4. Miraculous: Tales of Ladybug and Cat Noir
I wanted to link all the shows, but this one’s all over the place. The latest seasons are on Disney+, but seasons 1-3 are on Netflix.
I said “Magical Girl Shows”, not “Magical Girl Anime”! Anyway, I was debating whether I should place Shugo Chara on the list until I realized that I only really loved it for its resident black cat boy, and this show has a black cat boy who is, if not better, then certainly more adorkable. The CG not only makes the fights more dynamic, but also allows the transformations to be altered with different outfits (an element which I only began to appreciate after watching more traditional magical girl anime). While the plot can meander at times (it’s five seasons and counting now), I give it the edge over other shows mainly thanks to the singular, constant, and well-developed villain.
Ironically, I enjoy Sailor Moon much more when it’s not about Sailor Moon. This season is mainly about developing Chibi-Usa, who is a much more interesting character than Usagi, and with a more interesting romance to boot.

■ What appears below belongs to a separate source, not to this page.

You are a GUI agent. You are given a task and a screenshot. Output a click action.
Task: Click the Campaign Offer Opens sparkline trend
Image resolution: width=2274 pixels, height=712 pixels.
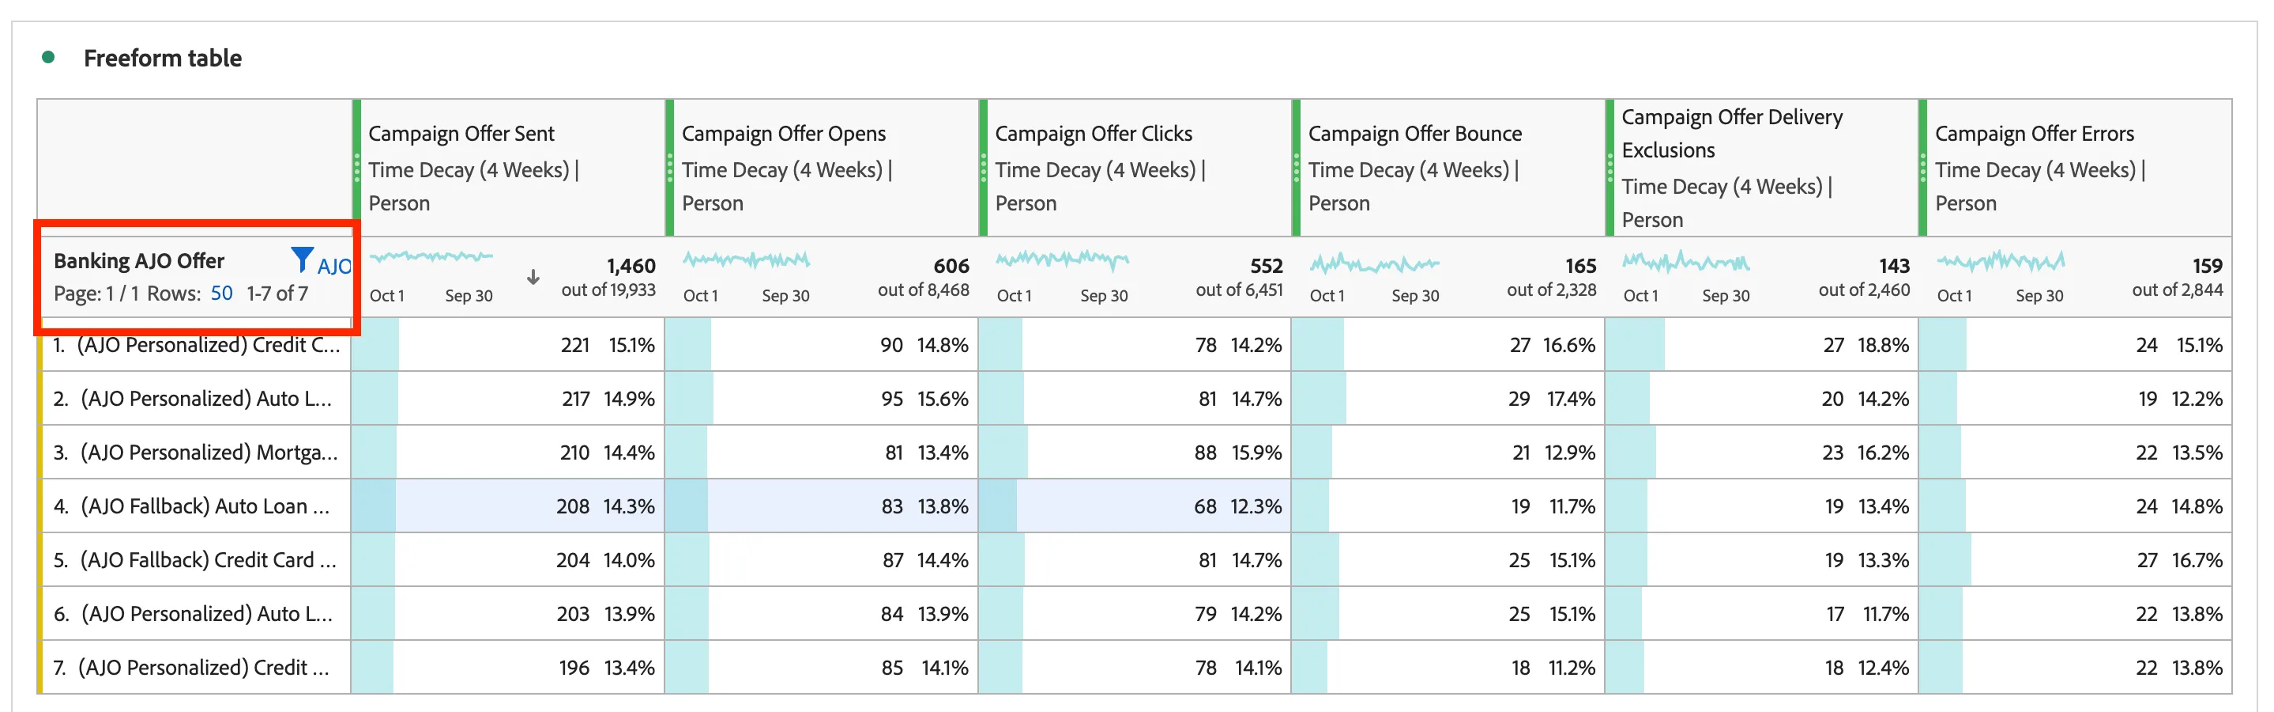coord(746,259)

But really, it’s the hammy villains that make the show stand out, on top of an inspired creepy circus aesthetic that Ikuhara makes pop.
This show is too game changing to ignore. While it had the impact of making dark and gritty magical girl shows the norm for the following decade, Madoka did it first and did it best. Urobuchi deconstructs the genre in a masterful tragedy before inserting a glimmer of hope at the end. The art is fantastic, and Shaft gives the animation the attention it so rarely gets for more ordinary magical girl shows. The main issue that holds it back for me is that the characters aren’t really characters so much as archetypes or representations of certain philosophies, let alone actual girls.
What can I say that I haven’t already said in my series about it? It has phenomenal writing (both in regards to plot and characters), and it’s still one of the best endings I’ve ever seen. The elements it borrows from more traditional magical girl shows (like the reuse of transformation sequences, or the limited animation in general) is turned to its advantage through the balletic focus on art and image. This is a magical girl show for people who don’t like magical girl shows, which is convenient as it’s also one of the best examples of the genre.